4. Perempuan dapat berdaya dengan kemampuan dan keahlian yang dimilikinya

Tania Artawidjaya dalam stage Future is Female. (IDNTIMES/Dina Fadillah Salma)

Tania juga menerapkan kesetaraan gender dalam bisnis yang dibangunnya. Ia tidak membeda-bedakan seseorang karena gendernya, namun lebih fokus pada kemampuan dan keahliannya.

"Kalau kita bicara tentang bisnis, creativity, ideas is genderless," kata Tania.

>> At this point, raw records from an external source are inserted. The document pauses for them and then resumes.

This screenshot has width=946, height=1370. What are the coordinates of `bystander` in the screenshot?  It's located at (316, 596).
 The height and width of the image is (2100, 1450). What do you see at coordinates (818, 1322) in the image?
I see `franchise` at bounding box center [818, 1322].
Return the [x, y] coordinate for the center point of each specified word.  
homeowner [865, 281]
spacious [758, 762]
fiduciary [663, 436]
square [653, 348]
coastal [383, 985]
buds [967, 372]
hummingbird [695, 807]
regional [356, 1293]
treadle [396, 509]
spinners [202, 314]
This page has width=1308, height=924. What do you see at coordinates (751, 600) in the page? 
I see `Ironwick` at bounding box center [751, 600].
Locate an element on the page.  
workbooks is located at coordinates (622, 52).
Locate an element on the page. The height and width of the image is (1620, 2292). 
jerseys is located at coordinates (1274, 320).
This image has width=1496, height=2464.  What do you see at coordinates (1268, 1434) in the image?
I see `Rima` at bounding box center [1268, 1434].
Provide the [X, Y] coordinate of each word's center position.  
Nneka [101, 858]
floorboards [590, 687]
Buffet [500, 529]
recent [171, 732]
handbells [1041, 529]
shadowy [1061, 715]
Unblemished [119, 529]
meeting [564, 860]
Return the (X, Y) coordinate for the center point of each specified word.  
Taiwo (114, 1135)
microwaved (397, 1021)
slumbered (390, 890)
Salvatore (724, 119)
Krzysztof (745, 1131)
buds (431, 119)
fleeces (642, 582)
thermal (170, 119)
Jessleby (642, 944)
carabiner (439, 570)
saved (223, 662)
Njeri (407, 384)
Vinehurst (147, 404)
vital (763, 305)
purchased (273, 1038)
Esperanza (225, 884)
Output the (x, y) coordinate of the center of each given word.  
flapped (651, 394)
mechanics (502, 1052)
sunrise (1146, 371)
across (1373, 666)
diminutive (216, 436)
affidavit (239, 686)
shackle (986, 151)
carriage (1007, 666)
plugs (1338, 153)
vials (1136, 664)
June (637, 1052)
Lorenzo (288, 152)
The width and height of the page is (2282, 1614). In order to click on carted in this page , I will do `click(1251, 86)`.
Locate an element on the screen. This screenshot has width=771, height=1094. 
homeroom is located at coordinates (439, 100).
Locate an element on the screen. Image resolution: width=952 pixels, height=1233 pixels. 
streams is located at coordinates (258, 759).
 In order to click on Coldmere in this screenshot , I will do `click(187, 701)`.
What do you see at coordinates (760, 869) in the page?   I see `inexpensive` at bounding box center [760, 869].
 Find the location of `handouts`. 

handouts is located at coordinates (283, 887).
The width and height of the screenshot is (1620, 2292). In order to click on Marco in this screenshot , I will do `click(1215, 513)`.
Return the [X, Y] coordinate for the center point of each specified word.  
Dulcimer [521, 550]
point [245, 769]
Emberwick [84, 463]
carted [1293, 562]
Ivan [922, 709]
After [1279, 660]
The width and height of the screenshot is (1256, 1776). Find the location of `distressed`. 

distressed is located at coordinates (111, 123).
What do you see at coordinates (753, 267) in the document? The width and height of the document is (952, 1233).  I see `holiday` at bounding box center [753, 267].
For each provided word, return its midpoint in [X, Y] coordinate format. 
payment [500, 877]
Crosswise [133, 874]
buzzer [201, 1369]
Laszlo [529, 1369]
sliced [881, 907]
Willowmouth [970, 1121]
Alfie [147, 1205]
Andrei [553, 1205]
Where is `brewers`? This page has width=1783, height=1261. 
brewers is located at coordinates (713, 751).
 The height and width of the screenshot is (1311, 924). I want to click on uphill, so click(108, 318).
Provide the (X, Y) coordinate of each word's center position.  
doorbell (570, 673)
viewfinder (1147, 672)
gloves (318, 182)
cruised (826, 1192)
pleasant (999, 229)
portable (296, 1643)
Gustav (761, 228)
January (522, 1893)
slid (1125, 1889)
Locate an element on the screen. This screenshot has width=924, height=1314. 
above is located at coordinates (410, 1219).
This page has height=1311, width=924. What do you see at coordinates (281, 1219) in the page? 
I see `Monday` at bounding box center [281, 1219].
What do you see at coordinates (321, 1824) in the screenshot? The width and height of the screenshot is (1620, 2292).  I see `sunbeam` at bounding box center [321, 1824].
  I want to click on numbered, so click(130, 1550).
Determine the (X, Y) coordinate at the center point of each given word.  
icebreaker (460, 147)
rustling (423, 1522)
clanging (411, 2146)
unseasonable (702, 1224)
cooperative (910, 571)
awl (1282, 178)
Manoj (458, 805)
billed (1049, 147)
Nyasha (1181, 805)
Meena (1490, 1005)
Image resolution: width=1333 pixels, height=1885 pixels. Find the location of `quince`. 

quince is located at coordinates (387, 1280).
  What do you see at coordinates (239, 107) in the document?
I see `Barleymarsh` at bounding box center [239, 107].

Hal tersebut yang membuat Tania yakin bahwa perempuan memiliki kesempatan yang sama untuk bisa menjadi individu yang lebih berdaya. Tania juga berharap, perempuan bisa lebih yakin dan percaya akan kemampuan dirinya. 

"Jadi, aku berharap ke depannya dengan pemikiran gen Z yang sekarang itu, bisa membuka jalan untuk para wanita lebih aware dan lebih yakin kalau sebagai wanita kita juga bisa menjadi wanita yang multiperan," jelas Tania.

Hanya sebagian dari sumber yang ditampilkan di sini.